Q: What motivated you to check microbes in extreme environments and what are the challenges in studying them?
A: Extreme environments are great places to search for interesting biology. Growing up, I desired to be an astronaut, and the closest thing to astrobiology is the study of utmost environments on Earth. And the one thing that lives in these extreme environments are microbes. During a sampling expedition I took part in off the coast of Mexico, we discovered a colourful mat of microbes about two kilometers underwater that thrived since the bacteria breathed sulfur as a substitute of oxygen—but not one of the microbes I hoped to check would grow within the lab.
The biggest challenge in studying microbes is that the majority of them can’t be cultured, meaning the one solution to study their biology is thru a technique called metagenomics. My most up-to-date work is genomic language modeling. We hope to develop a computational system that can allow us to check the organism “in silico” as much as possible, simply using sequence data. A genomic language model is technically a big language model, except that unlike human language, language is DNA. It is trained in an identical way, only in biological language and never English or French. If our goal is to learn the language of biology, we should always exploit the variety of microbial genomes. Although we have now quite a lot of data and more samples have gotten available, we have now only just scratched the surface of microbial diversity.
Q: How can studying microbes in silico using genomic language modeling improve our understanding of the microbial genome, given how diverse microbes are and the way little we learn about them?
A: A genome consists of many tens of millions of letters. It's unattainable for a human to take a look at this and make sense of it. However, we will program a machine to segment data into useful pieces. This is how bioinformatics works with a single genome. But whenever you have a look at a gram of soil, which may contain hundreds of unique genomes, that's just an excessive amount of data to work with – it takes a human and a pc together to cope with that data.
During my doctoral and master's studies, we were just discovering latest genomes and latest lineages that were so different from anything that had been characterised or grown within the laboratory. These were things we simply called “microbial dark matter.” When there are quite a lot of uncharacterized things, machine learning might be really useful because we're just searching for patterns – but that's not the tip goal. We hope to map these patterns to evolutionary relationships between every genome, every microbe, and each instance of life.

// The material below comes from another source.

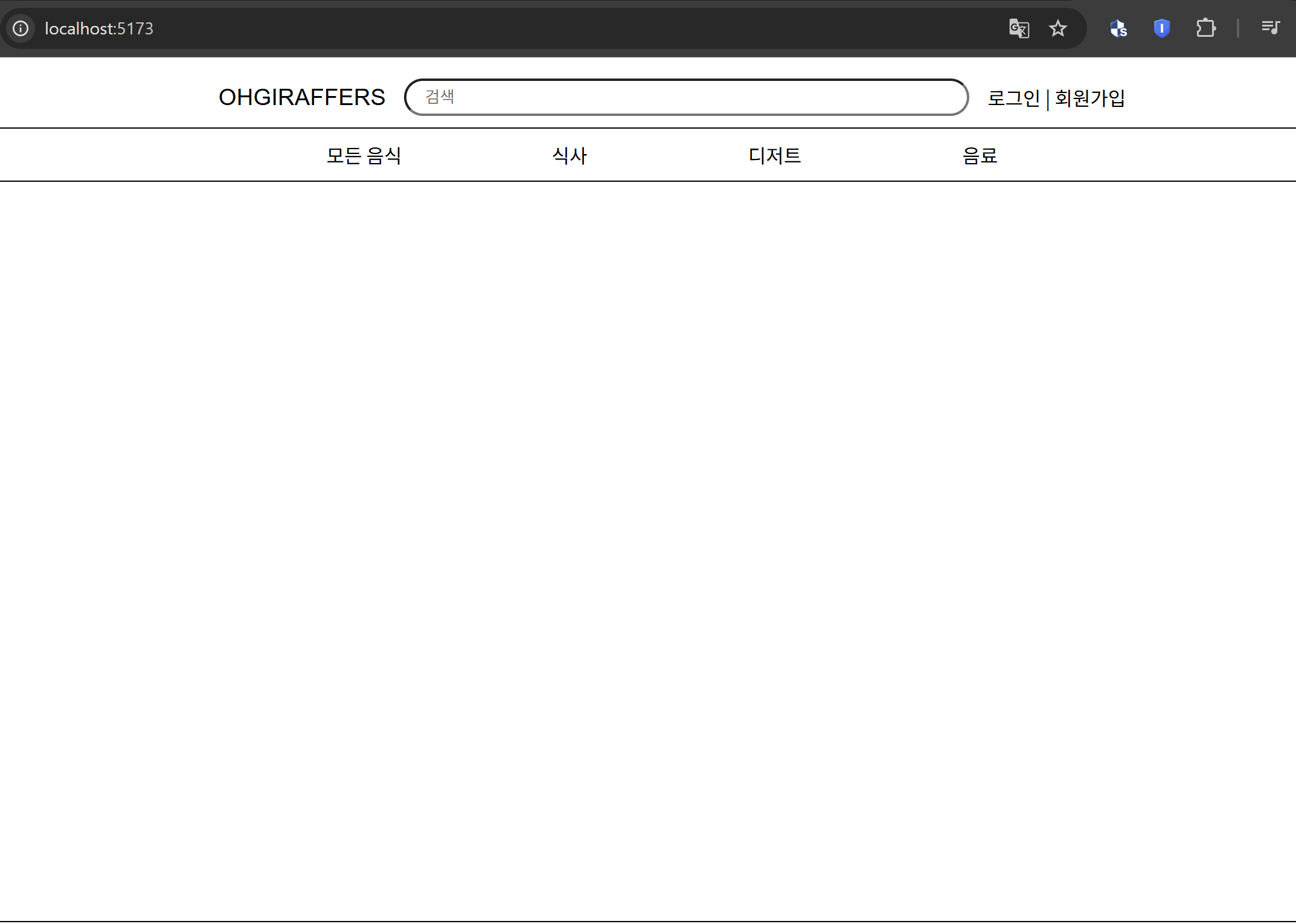This screenshot has height=924, width=1296.
Task: Open the Extensions puzzle piece menu
Action: (x=1205, y=28)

So far we have now considered proteins as a separate entity – this brings us to an excellent level of knowledge, since proteins are related to one another by homology and due to this fact evolutionarily related things can have an identical function.
What is thought about microbiology is that proteins are encoded in genomes and the context during which that protein is sure – which regions lie before and after it – is evolutionarily conserved, especially when functional coupling exists. This makes perfect sense because if you will have three proteins that have to be expressed together because they form a unit, it is advisable to put them right next to one another.

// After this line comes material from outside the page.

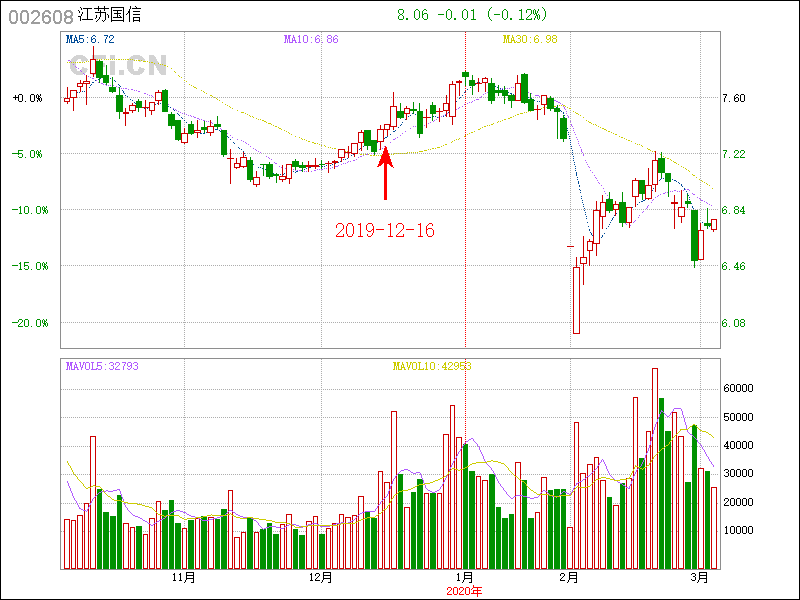
Task: Click the 1月 month label on time axis
Action: 465,578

What I would like to do is incorporate more of this genomic context into the way in which we search for and annotate proteins and understand the function of proteins, in order that we will transcend sequence or structural similarities and add contextual information to grasp how we understand proteins and hypothesize about their functions.
Q: How can your research be used to take advantage of the functional potential of microbes?
A: Microbes would be the best chemists on the planet. Harnessing microbial metabolism and biochemistry will result in more sustainable and efficient methods for producing latest materials, latest therapeutics and latest varieties of polymers.
But it's not nearly efficiency – microbes do chemistry that we will't even take into consideration. As we take into consideration how our world and climate are changing, it’ll even be very vital to grasp how microbes work and to have the ability to grasp their genomic structure and functionality. Much of the carbon sequestration and nutrient cycling is carried out by microbes; If we don't understand how a selected microbe can fix nitrogen or carbon, we can have difficulty modeling Earth's nutrient flows.
On the more therapeutic side, infectious diseases represent an actual and growing threat. As we expect concerning the future and the right way to combat microbial pathogens, it is de facto vital to grasp how microbes behave in several environments in comparison with the remaining of our microbiome.